DIRECTIONS FOR THIS TASK
Reproduce every line of the records below verbatim, leaving out the pictures.

LISTED RECORDS
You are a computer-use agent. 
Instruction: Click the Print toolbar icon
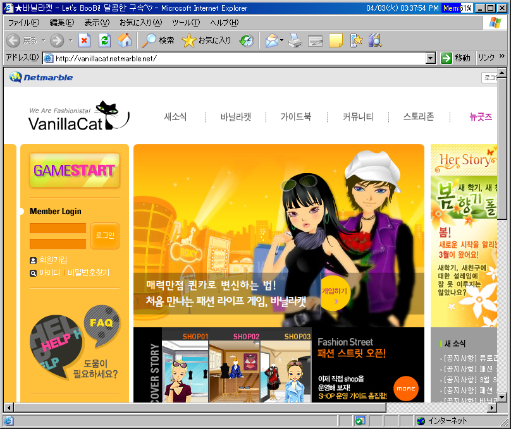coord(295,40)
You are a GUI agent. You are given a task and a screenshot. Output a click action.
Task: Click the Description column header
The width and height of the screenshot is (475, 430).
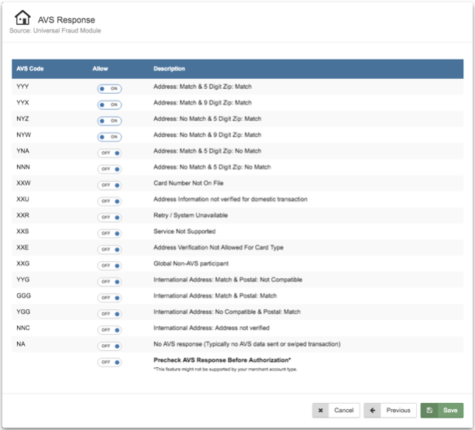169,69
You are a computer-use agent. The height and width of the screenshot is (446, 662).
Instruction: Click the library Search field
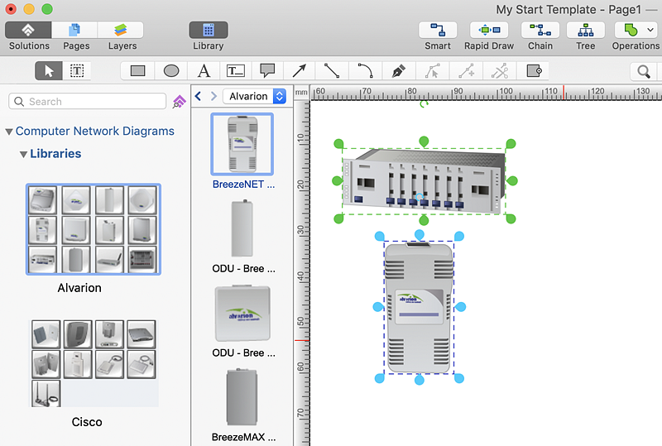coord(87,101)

EXPECTED ANSWER
You are a computer-use agent. 
Instruction: Click the Print toolbar icon
coord(295,40)
You are a GUI agent. You are given a task and a screenshot. Output a click action.
Task: Click the Description column header
The width and height of the screenshot is (475, 430).
169,69
You are a computer-use agent. The height and width of the screenshot is (446, 662).
Instruction: Click the library Search field
coord(87,101)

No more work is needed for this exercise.